#### Document ####

End of world's first floating hotel which went from Australia to Korea
End of world’s first floating hotel: Bizarre 1980s creation which began life in the Great Barrier Reef before making its way to Vietnam then North Korea will be pulled down in Kim Jong-Un’s demolition of ‘shabby’ tourist resort
- A world first in 1988. the Four Seasons Barrier Reef was decked out with 200 rooms, a nightclub and helipad
- It was anchored using state-of-the-art oil rigging technology around 40 miles off the coast of Australia
- But it was sold just a year later where it became ‘the floater’ a booming nightspot in Ho Chi Minh city, Vietnam
- In 1997, it was again sold off, this time to North Korea but Kim Jong-un said it would be destroyed this week
North Korean leader Kim Jong-un has ordered the demolition of a bizarre 1980s floating hotel which was first moored at the Great Barrier Reef before making its way to Vietnam.
A world first in 1988, the seven-storey Four Seasons Barrier Reef, was decked out with 200 rooms, a nightclub, bars, a tennis court and was anchored using state-of-the-art oil rigging technology around 40 miles off the coast of Australia.
But the ‘floatel’ was only open for a year before it was sold to a Vietnamese corporation and moved to Ho Chi Minh City where it was moored on the Saigon River.
From 1989, it became a booming nightspot in the city, referred to as ‘the floater,’ before it ran into financial difficulties and was sold to Hyundai Asan in 1997.
The South Korean arm of the Hyundai conglomerate was developing the Mount Kumgang tourist resort in North Korea, where South Koreans could visit the secretive country under tight security regulations.

#### Extracted material ####

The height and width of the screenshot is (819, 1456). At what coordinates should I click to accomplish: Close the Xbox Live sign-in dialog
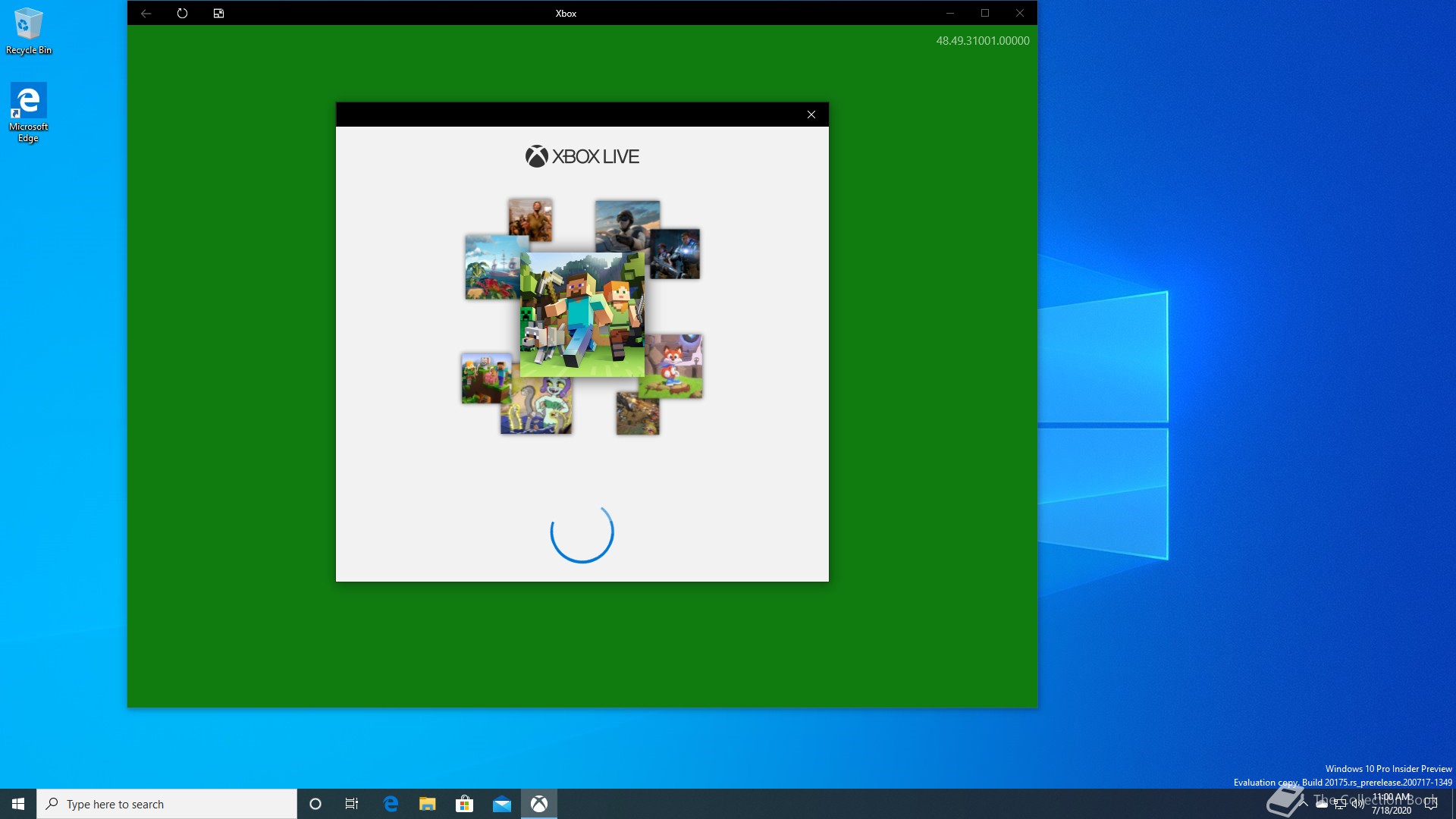click(811, 115)
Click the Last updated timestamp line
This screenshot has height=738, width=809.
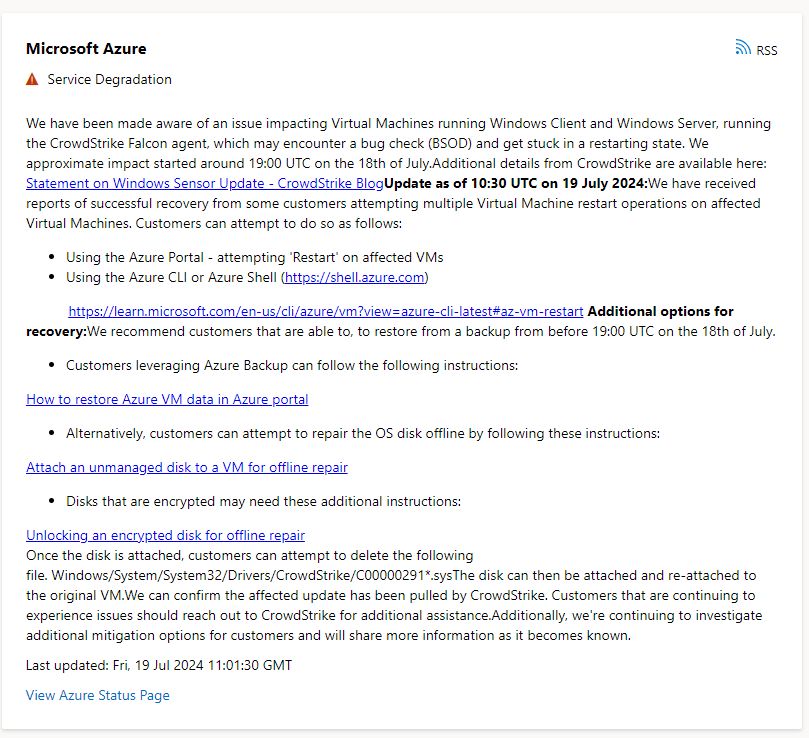(159, 664)
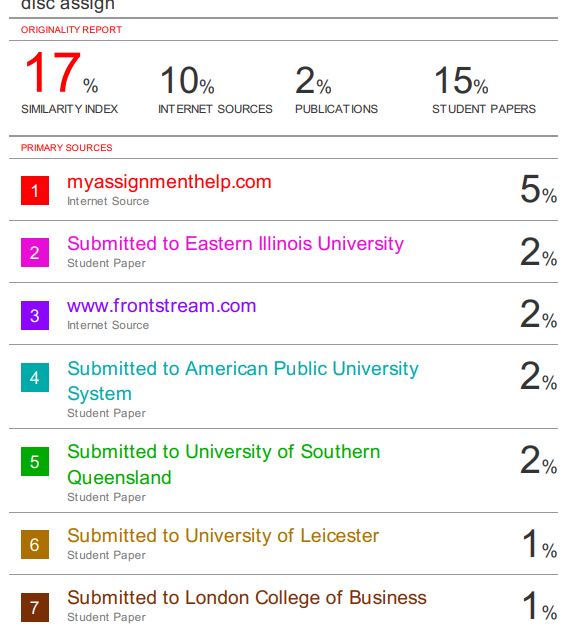The image size is (585, 630).
Task: Click the 17% similarity index value
Action: pyautogui.click(x=61, y=73)
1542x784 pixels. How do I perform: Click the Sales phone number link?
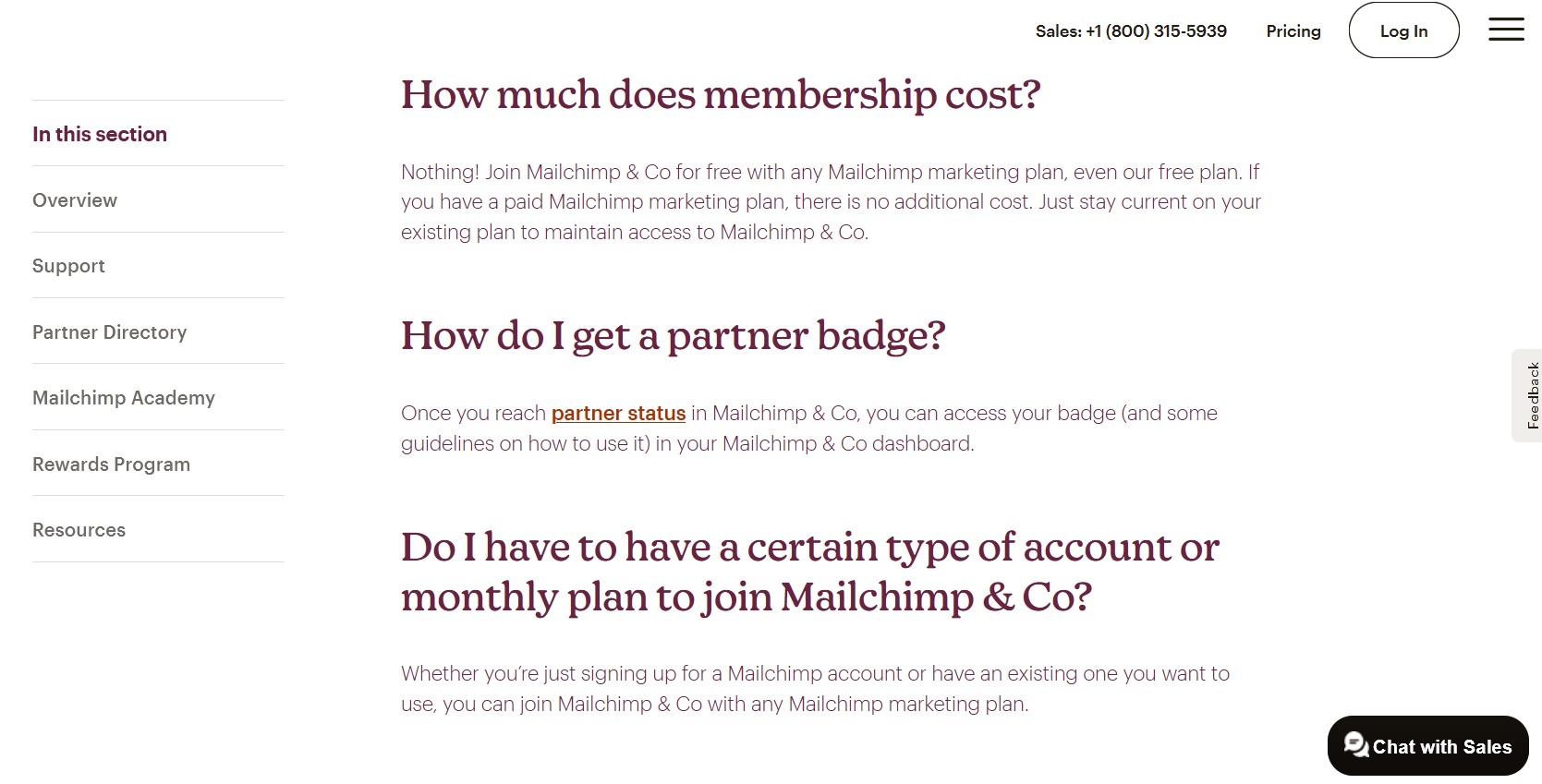1131,31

####

■ Required actions:
a – Retype the passage of the floating hotel article between "But the ‘floatel’" and "the Saigon River.", inclusive.
b – Rewrite all of the records with "screenshot" swapped for "screen capture" and everything else unchanged. Leave the pictures out of your answer.

■ In response:
a –
But the ‘floatel’ was only open for a year before it was sold to a Vietnamese corporation and moved to Ho Chi Minh City where it was moored on the Saigon River.

b –
The height and width of the screen capture is (819, 1456). At what coordinates should I click to accomplish: Close the Xbox Live sign-in dialog
click(811, 115)
Click the Last updated timestamp line
This screen capture has height=738, width=809.
(159, 664)
The image size is (585, 630).
Task: Click the 17% similarity index value
Action: pyautogui.click(x=61, y=73)
1542x784 pixels. How do I perform: Click the Sales phone number link?
1131,31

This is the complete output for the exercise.